The Obama administration said in a letter Monday that it backed Murphy's amendment, saying it "recognized the critical need to allow our military and their families the full opportunity to inform and shape the implementation process through a thorough understanding of their concerns, insights and suggestions."
However, Sen. John McCain (R., Ariz.), a Navy veteran who opposes a repeal, solicited letters from the four military chiefs saying that changing the policy before the Pentagon finishes its review would send the wrong message to service members.
In the Senate committee, one Republican, Sen. Susan Collins of Maine, voted in favor of repeal, and one Democrat, Sen. Jim Webb of Virginia, voted in opposition.
Rep.
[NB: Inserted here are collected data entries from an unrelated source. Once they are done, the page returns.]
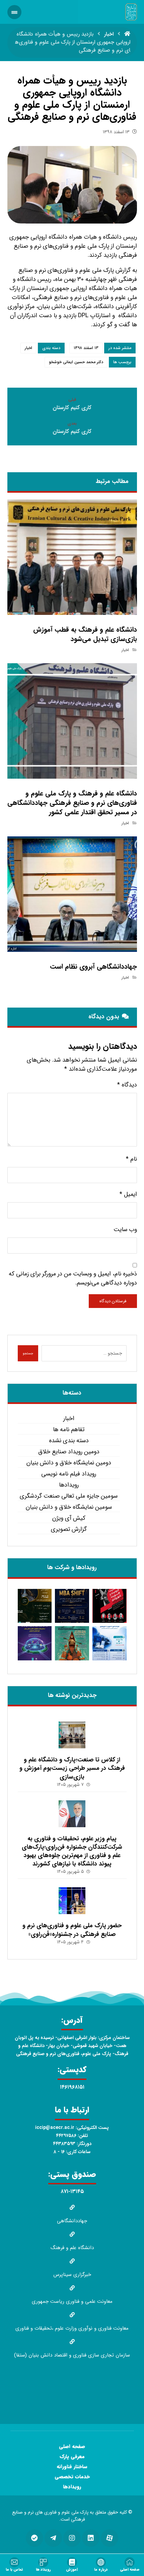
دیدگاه (127, 1084)
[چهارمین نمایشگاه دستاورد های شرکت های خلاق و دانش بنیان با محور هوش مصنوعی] (35, 1643)
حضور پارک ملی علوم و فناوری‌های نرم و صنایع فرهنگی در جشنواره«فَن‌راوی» (72, 1930)
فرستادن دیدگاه (112, 1301)
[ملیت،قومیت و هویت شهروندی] (109, 1606)
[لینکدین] (90, 2538)
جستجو (28, 1353)
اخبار (28, 348)
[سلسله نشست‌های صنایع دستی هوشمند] (35, 1606)
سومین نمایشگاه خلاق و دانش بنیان (69, 1507)
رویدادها (69, 1485)
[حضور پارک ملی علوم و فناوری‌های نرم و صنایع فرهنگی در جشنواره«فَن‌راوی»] (72, 1900)
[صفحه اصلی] (127, 34)
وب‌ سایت (125, 1229)
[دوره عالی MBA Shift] (72, 1606)
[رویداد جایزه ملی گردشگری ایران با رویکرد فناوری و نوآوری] (72, 1643)
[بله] (34, 2538)
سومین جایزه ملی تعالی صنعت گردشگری (69, 1496)
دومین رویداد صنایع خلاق (68, 1451)
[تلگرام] (53, 2538)
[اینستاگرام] (72, 2538)
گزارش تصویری (69, 1529)
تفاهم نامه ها (68, 1429)
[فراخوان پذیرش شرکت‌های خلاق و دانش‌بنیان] (109, 1643)
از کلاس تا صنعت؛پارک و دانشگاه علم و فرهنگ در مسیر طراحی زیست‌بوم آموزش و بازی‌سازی (72, 1768)
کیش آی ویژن (68, 1518)
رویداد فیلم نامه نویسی (68, 1473)
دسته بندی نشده (69, 1440)
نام (131, 1159)
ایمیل (128, 1194)
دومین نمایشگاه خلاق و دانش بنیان (68, 1462)
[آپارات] (109, 2538)
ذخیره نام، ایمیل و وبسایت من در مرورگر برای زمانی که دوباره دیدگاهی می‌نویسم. (73, 1278)
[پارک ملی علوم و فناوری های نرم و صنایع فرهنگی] (131, 11)
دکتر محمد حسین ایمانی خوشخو (76, 362)
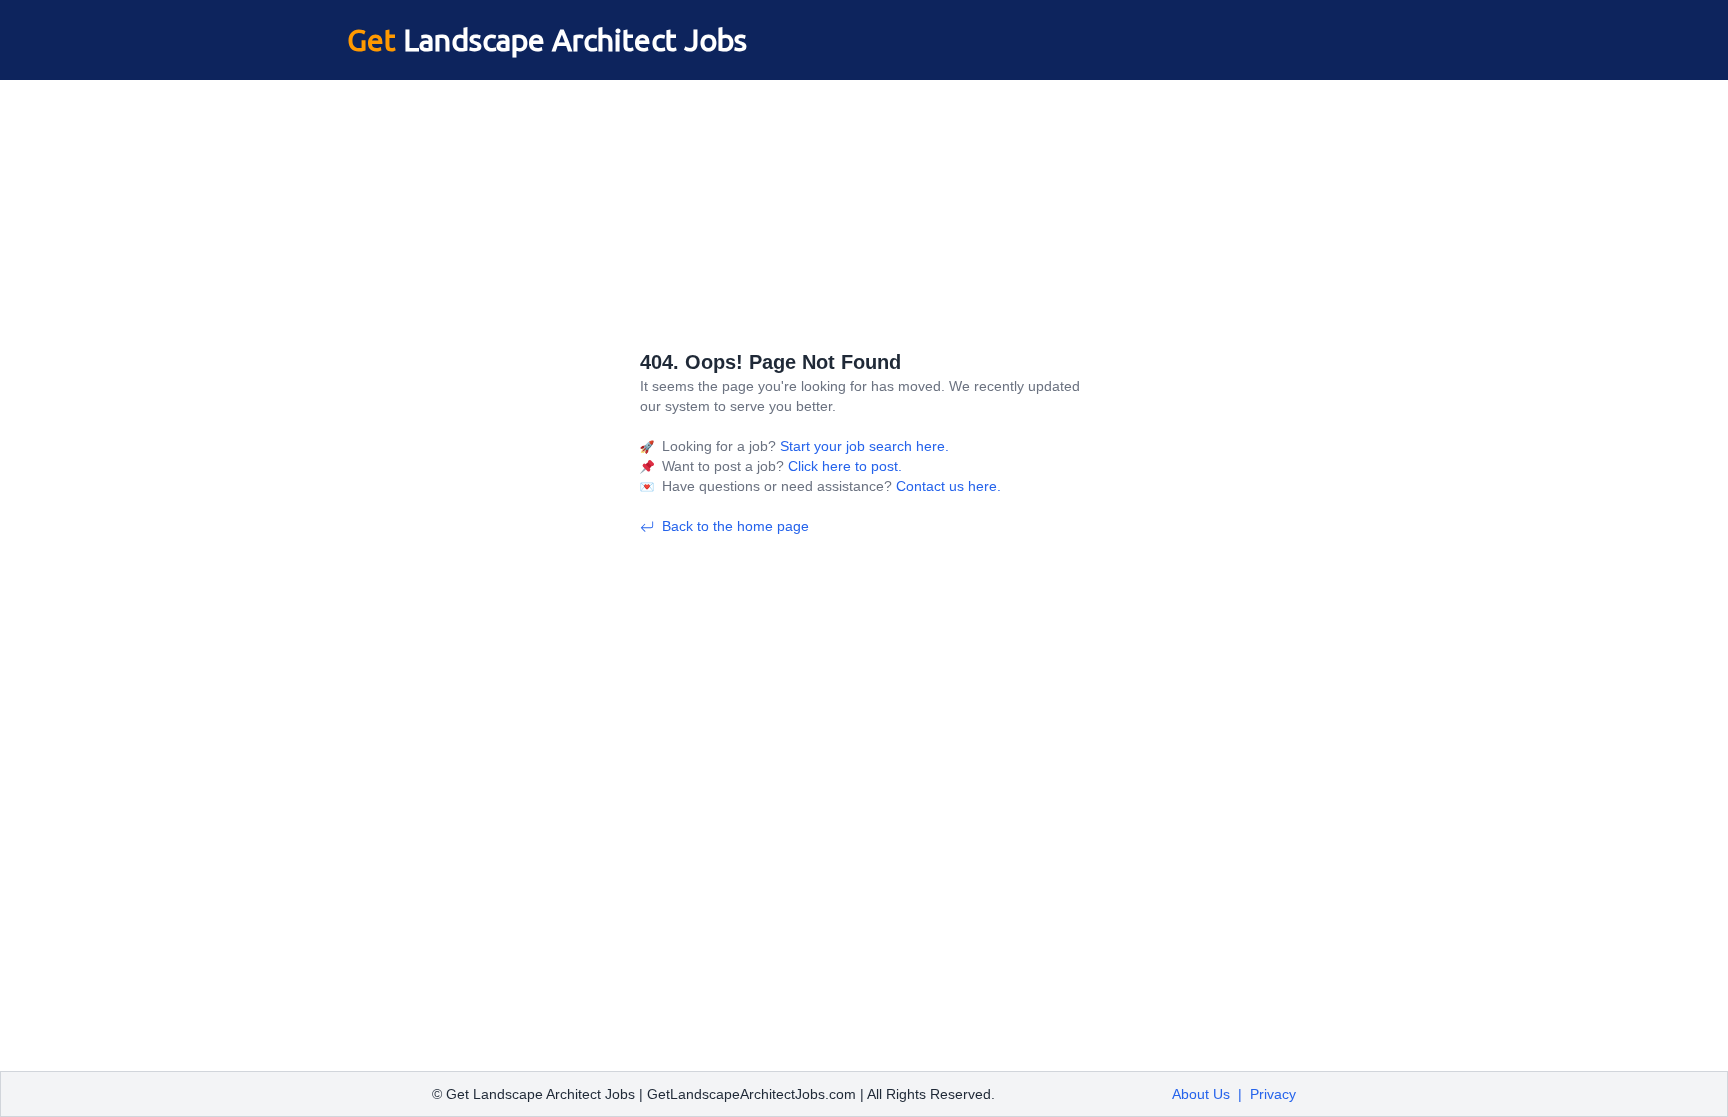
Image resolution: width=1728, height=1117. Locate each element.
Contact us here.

Barney Frank (D., Mass.), one of three openly gay lawmakers in the 535-member Congress, noted that several nations allow gay men and lesbians to serve openly in the military.
While lawmakers and military officials battle over gays in the military, a Gallup poll this month found that 70 percent of Americans support allowing openly gay men and lesbians to serve in the military, while 25 percent oppose it.
Representatives from the Philadelphia area who voted to repeal the military's "don't ask, don't tell" policy were John Adler (D., N.J.), Robert E. Andrews (D., N.J.), Robert A. Brady (D., Pa.), Chaka Fattah (D., Pa.), Tim Holden (D., Pa.), Patrick Murphy (D., Pa.), Allyson Y. Schwartz (D., Pa.), and Joe Sestak (D., Pa.).